Last year I brought home a cat. A friend of mine, a girl I used to work with back at one of my crappier jobs (bad job, great coworkers) fostered cats, and had one remaining from a litter. The wife and I drove out to Buffalo where we met the perpetually terrified kitten named Scarlet.
No really. She had to be caught before we could bring her home. Once home, I had to almost dump her out of the carrier just so she'd know where the litter box was. For the first few weeks she taught us where all the best hiding places in the house were. If you were the size of a cat, anyway. Eventually we learned them and figured out what doors needed to stay shut to keep her out of the ceiling and walls. The food was being eaten, and the litter was being used. That was the only clue I had that she was still in the house.
From there, she would hide if you were in the room with her. If someone found her, she would make a break for it. For awhile my wife joked about renaming her 'ghost' because she would haunt the place.
My kids all wanted a cuddly cat, but I was not going to give up on this little one. Eventually she stopped hiding all the time. She started poking her head out more and more. Then she stopped running so fast. When I was stuck home after my surgery, she actually walked right up to me on the couch.
She probably thought I was dead, but I counted it as a win.
Now, a year later, she just walks around the house like a normal cat. She'll poke her paws into the basket full of her toys, sometimes she'll find the bag of treats and carry it out, meowing at my son to open it for her.
My wife, meanwhile, is the clear winner.

> THE DATA:
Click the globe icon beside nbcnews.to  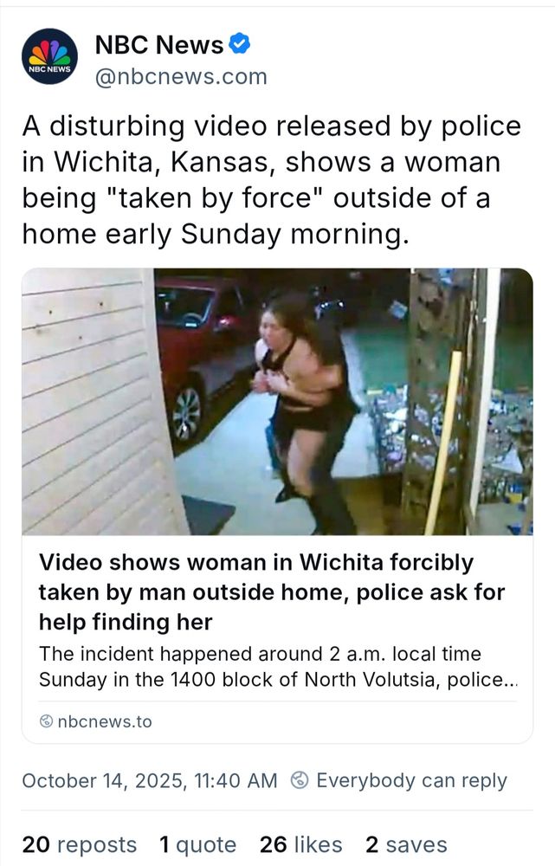coord(47,721)
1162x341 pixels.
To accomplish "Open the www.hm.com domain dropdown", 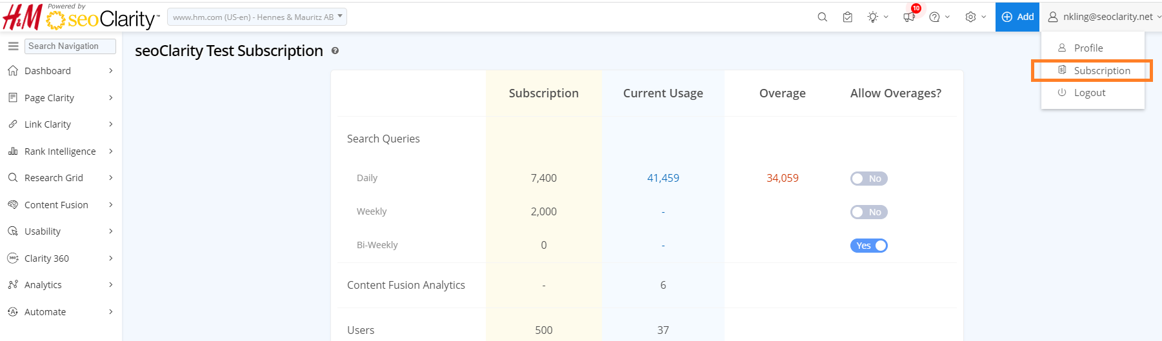I will [x=257, y=17].
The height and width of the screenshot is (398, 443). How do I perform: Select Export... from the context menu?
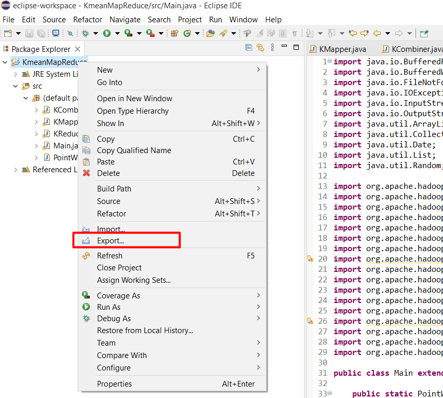110,241
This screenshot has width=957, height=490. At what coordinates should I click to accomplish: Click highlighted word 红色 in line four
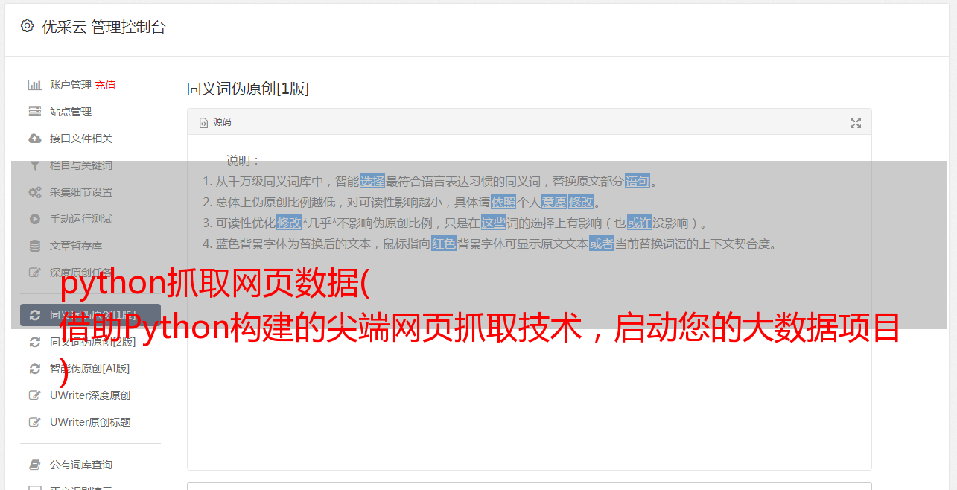click(444, 244)
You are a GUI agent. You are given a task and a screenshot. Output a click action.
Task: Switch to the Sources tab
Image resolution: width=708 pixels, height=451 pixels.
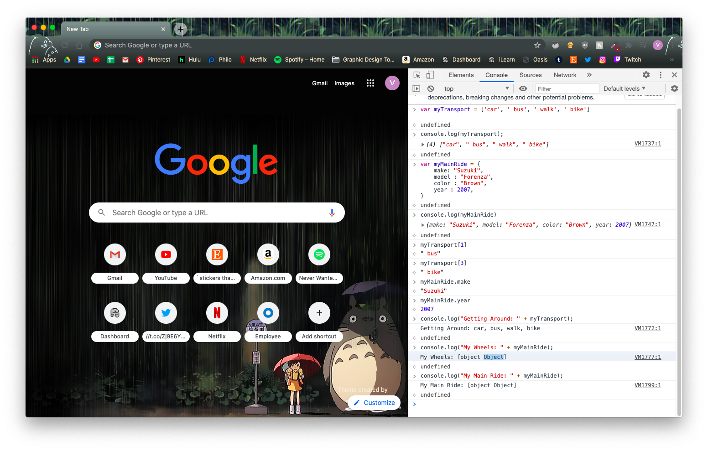530,74
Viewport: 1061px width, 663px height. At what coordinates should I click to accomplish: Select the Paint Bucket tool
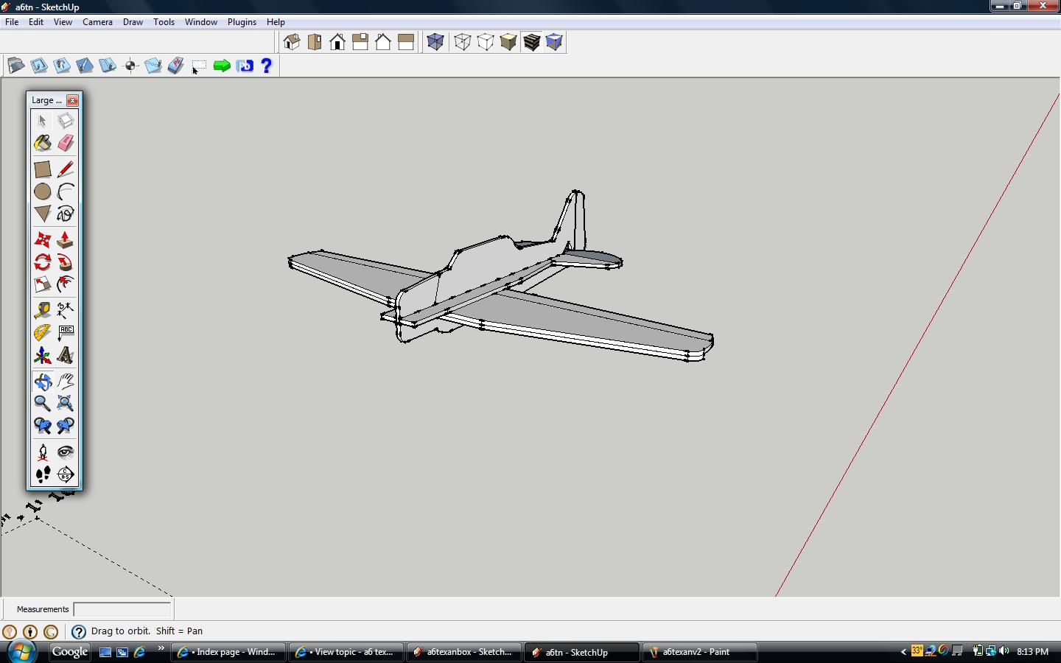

> THINGS TO DO:
1) Please quote the cat post word for word between "From there, she" and "haunt the place.", inclusive.
2) In the cat post, what name did the wife joke about giving the kitten?
You won't need the records.

> WRITTEN ANSWERS:
1)
From there, she would hide if you were in the room with her. If someone found her, she would make a break for it. For awhile my wife joked about renaming her 'ghost' because she would haunt the place.

2) Ghost